Ambassador to the humans
#2
I don't necessarily see anything to suggest non linearity. What do the partial residual plots look like if you log transform the dependent variable though.
 

hlsmith

Less is more. Stay pure. Stay poor.
#3
Systematically withhold variables and see if they impact rate. If they don't, then fit a rate only model and look at its QQplot.
 

noetsi

Fortran must die
#5
What's with the groupings in the "Allowed" plots? Do you have a categorical predictor there?
Yes spunky. Only inserv, sumoftuition, and rate are interval predictors. But I ran the complete model including dummies, as I think you have to in order to use the partial plots correctly, and did not know how to remove the non-interval predictors.

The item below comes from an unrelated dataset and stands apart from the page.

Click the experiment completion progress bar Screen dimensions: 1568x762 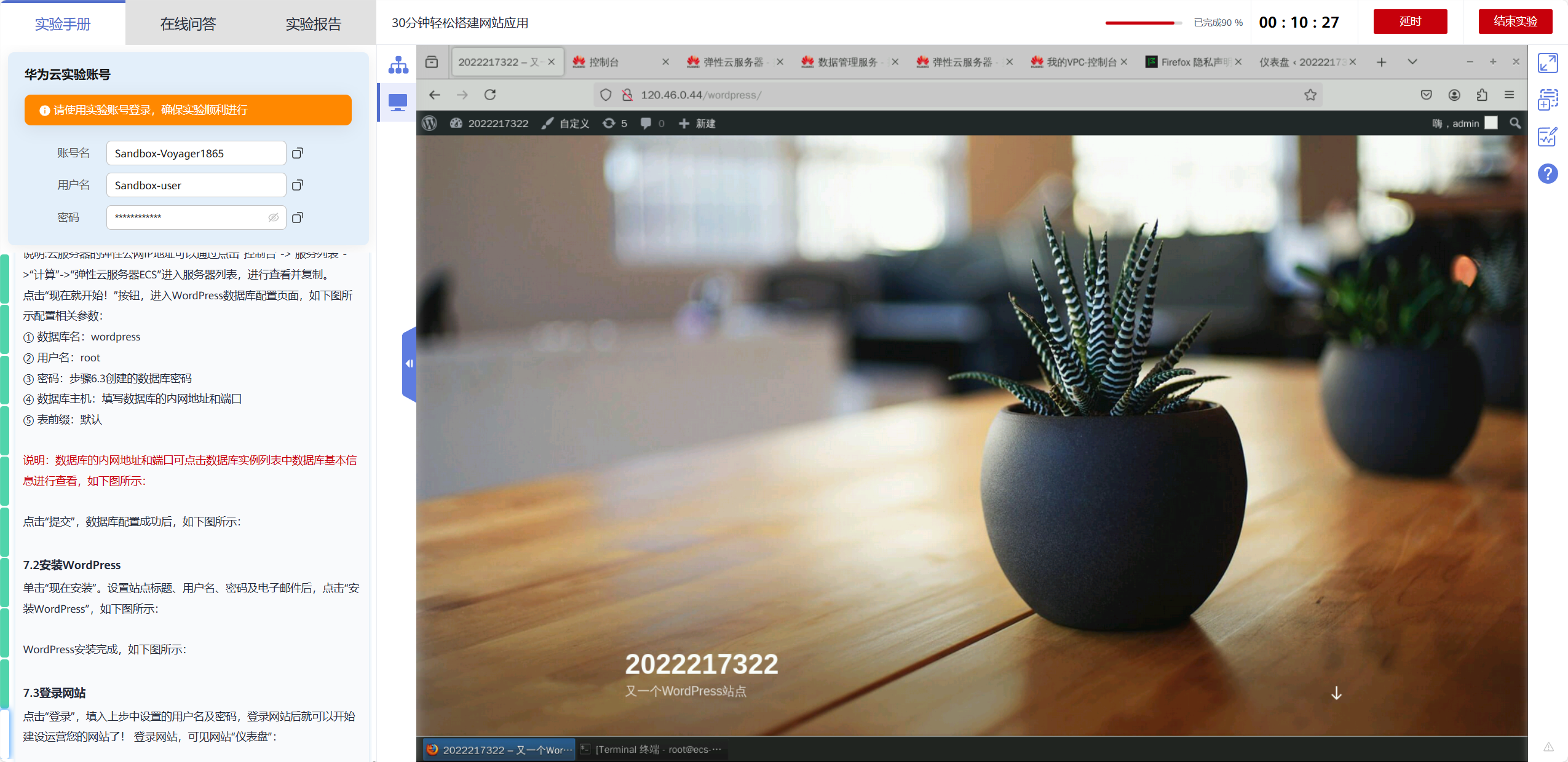(x=1142, y=23)
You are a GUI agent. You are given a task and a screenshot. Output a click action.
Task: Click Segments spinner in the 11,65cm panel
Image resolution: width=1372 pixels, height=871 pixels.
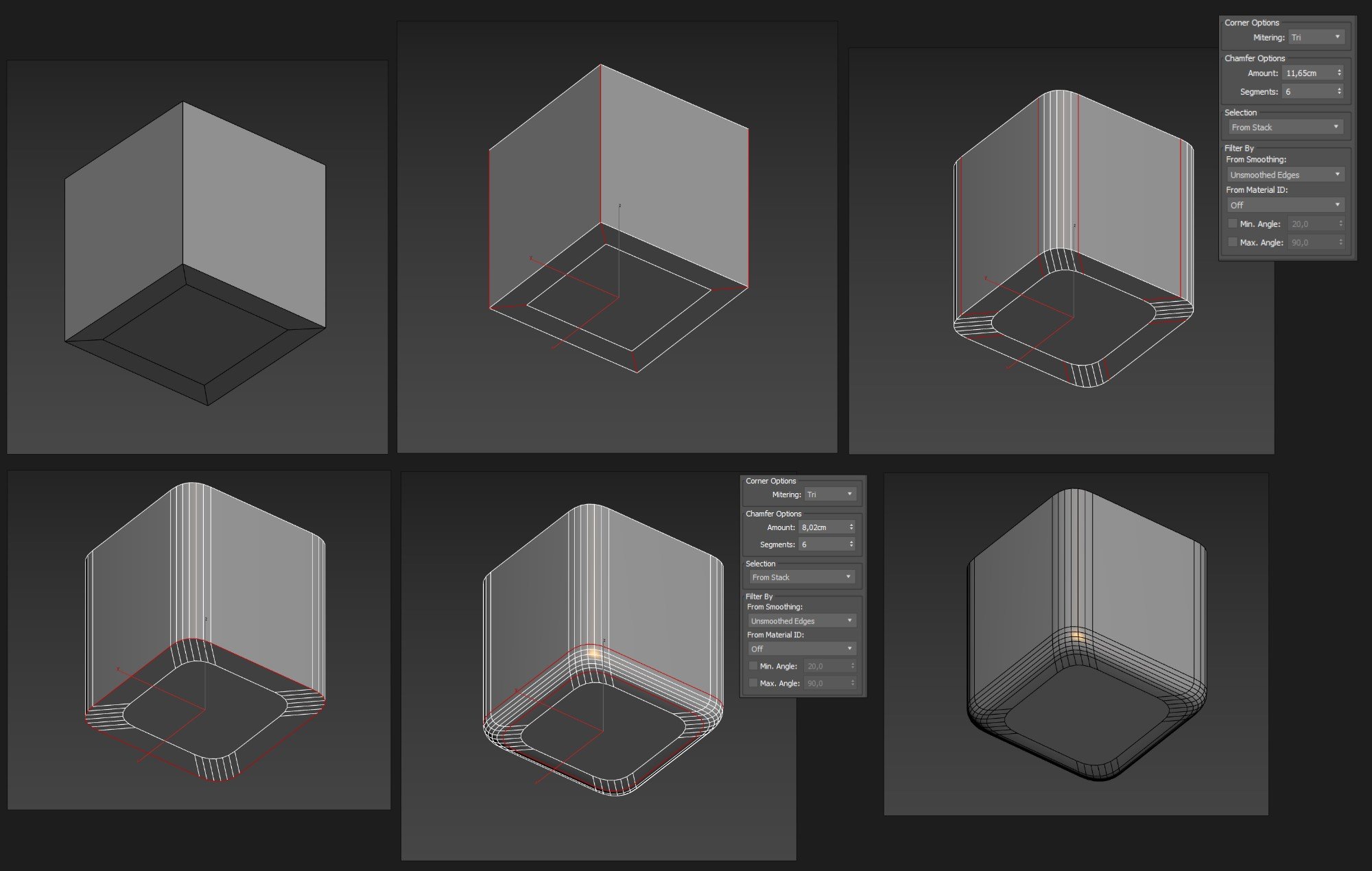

I only am concerned, in terms of linearity, with the interval predictors.
 

noetsi

Fortran must die
#6
Systematically withhold variables and see if they impact rate. If they don't, then fit a rate only model and look at its QQplot.
I am not sure what you mean by impact rate. Rate is one of the predictors, were you referring to that. Or did you mean see if the impact the dependent variable.

I am confused about the qqplots. I am testing for linearity not normality.
 

hlsmith

Less is more. Stay pure. Stay poor.
#7
Yes the Rate variable. What would a qq plot of the residuals for a linear model fit to nonlinear relationship look like?